KILLING PUTS SPOTLIGHT ON BLOODY PAST
Thomas Seibert, Foreign Correspondent
The National
9/FOREIGN/630244377/-1/NEWS
Jan 19 2009
United Arab Emirates
Hrant Dink’s funeral procession was attended by thousands who showed
solidarity with the slain journalist.
ISTANBUL // Hrant Dink, a prominent Turkish journalist of Armenian
descent, was walking back from a bank errand to the office of
his newspaper Agos in a busy Istanbul shopping district one Friday
afternoon two years ago, when a young man stepped up from behind and
shot him in the head and the neck.
As Dink lay dead on the pavement and a crowd of shocked passers-by
and friends gathered around the body that had been quickly covered
with a blanket, it became clear immediately that the murder was a
defining moment for Turkey.
Television stations interrupted their normal programmes to report
on the killing, and the government in Ankara broke off a cabinet
meeting to dispatch two ministers to Istanbul to watch over the
investigation. A few days later, tens of thousands of people joined
the funeral march for Dink, carrying signs that read: "We are all
Armenians." Turkey had never seen anything like it.
Even though radical Turkish nationalists had long regarded Dink as a
traitor because he wanted Turkey to face up to the massacres against
the Armenians in the First World War and called for a reconciliation
between Turks and Armenians, the murder came as a shock for the
country. Nationalists had brought Dink, the outspoken editor of Agos,
and other intellectuals to court for expressing their views about
the Armenian question, but the killing crossed a line. Dink himself,
in his last column for Agos, had compared himself to a dove: "I know
that in this country no one will hurt a dove."
Two years after the shots that were fired on Jan 19, 2007, Turkey is
still haunted by the murder, but the debate about what happened to
Armenians almost 100 years ago is much more open than before. Several
hundred thousand Anatolian Armenians perished in massacres and death
marches that started in 1915. Turkey says the deaths were the unwanted
results of a relocation move under wartime conditions.

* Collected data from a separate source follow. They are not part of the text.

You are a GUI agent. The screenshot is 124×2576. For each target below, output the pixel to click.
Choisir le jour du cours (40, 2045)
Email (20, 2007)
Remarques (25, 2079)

Armenia and many international scholars say that up to 1.5 million
people were victims of a genocide.
"The funeral march was a turning point," said Aydin Engin, a
Turkish journalist who briefly took over as editor of Agos after the
murder. "Many Turks were forced to think: what happened in 1915? Was
there a genocide or not? People recognised there is a problem."
The probing is new for Turkey, where public talk about the Armenian
question was long considered taboo and can result in jail sentences
even today. Mr Engin, who is not of Armenian descent, said he still
receives many e-mails from high school and university students asking
him to explain what happened to the Armenians.
"The taboo has been broken for good," Mr Engin said. "People talk
about it in coffee houses, in their families."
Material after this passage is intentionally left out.